Since nobody says "daughter" or "sister" in the entire conversation (just the pronoun "she"), that bit is probably another red herring to make the reader think he's talking about Jake's mother and the voice is still Jake's. But I don't fall for red herrings! Herring is gross. Alfred tries to point out that Richard is being an asshole. I would have said "being a dick" but he has that stupid name and it would have sounded like I was punning. But Dick is all, "I have to put people like Superman and Wonder Woman in stasis! It's the only way to make everybody safe! Safety first! Freedom worst!" But Alfred is all, "Bruce's death may have turned you into a fascist fuckmonster but I will never agree with you! Or respect you! Or make you waffles!" Okay fine! I was wrong about the lesbian daughter! The narrator is Jake! It's just it's Jake from even further in the future than 2040. And his mother wasn't Helena because, apparently, she was hurt by Dick Grayson's anti-meta(l)-gene bomb that took away most of the powers. I guess she's the "she" he and Alfred were talking about. I'm not shocked that I was wrong. I'm just shocked that Kyle Higgins would give a white male superhero a white male son to rebel against him. What year is this? Nineteen-whitety-white? Oh! I hope Jake's mother was Starfire! I mean, he's not brown and doesn't have green eyes or red hair and his boobs are pretty small. But maybe?!
I figured it out when I read the cover! Except for the lesbian daughter part. Based on DC's apparent mission statement, I should have known it was about a son dealing with his daddy issues.
So it turns out that in 2040, Jake gained super powers. That's why the narrator sounds like an adult because he's speaking from the future future's future. He probably, as I said earlier about the lesbian daughter who apparently doesn't exist (dammit), founded a new group of Teen Titans to bust his father's ass.

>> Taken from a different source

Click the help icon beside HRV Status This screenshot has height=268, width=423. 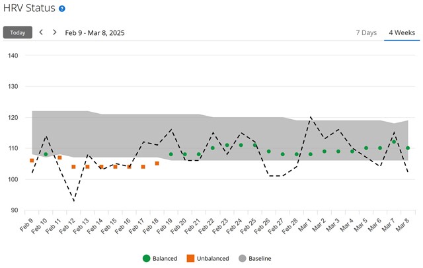[62, 9]
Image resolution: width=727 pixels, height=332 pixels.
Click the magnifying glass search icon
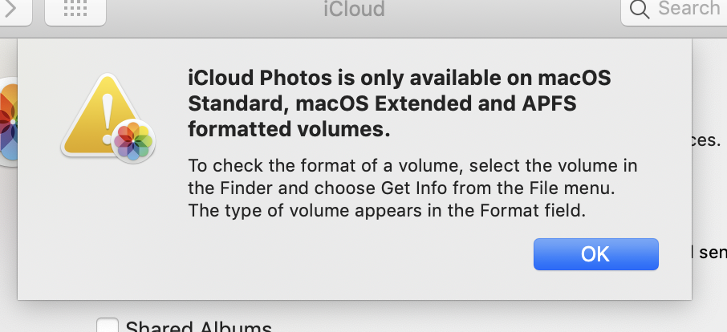pyautogui.click(x=640, y=10)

I still don't know who Jake's mother is though. Jake's power manifests as red eyes that make red squiggly lines. So maybe Jake's mother was Darkseid? I mean Grail! What Did We Learn? I feel when I read something, I should learn something. And if I'm going to write about things and make stupid jokes (like the joke about how I thought Dick had a lesbian daughter which you totally fell for. As if I really thought something that was eventually proven to be wrong. Ha ha! You're so gullible! Also credulous! And naive!), I should probably walk away a little wiser than I began. It's tough to learn things from every issue of a comic book you read though because the story takes a few issues to finish. How am I supposed to know the lesson I should learn after just the first issue? Well, that's another benefit of comics! They really fucking telegraph where they're going. Maybe it's because we, the audience, are idiots and they don't want to lose any of us. Or maybe it's just that no matter how hard comic book writers try to make a good book, an editor will walk over and stick a dick in their notepad and be all, "Write it this way, dum-dum!" Anyway, here's what we're going to learn from this title (I'm telling you so you can save twenty bucks): prejudice cannot survive in the face of love of family! Dick might feel a little bit bad that he's hurting people with his terrible laws but he won't really understand how badly he's harming them until he has to punish his own son for simply being who he is. At the end of the book, Dick's son apologizes to Dick for having superpowers. See? Dick should already feel awful that he caused his son to feel shame simply for being who he is! Dick will try to get his son to go on the inhibitor medication but his son will rebel. They'll battle in the good ole Oedipal way which will end in the collapse of Dick's police state and the freedom of everybody! But Dick will not be allowed to live after this transgression. He'll die in his son's arms as he repents his sins. Also Jake's mother will appear at some point and hug Jake.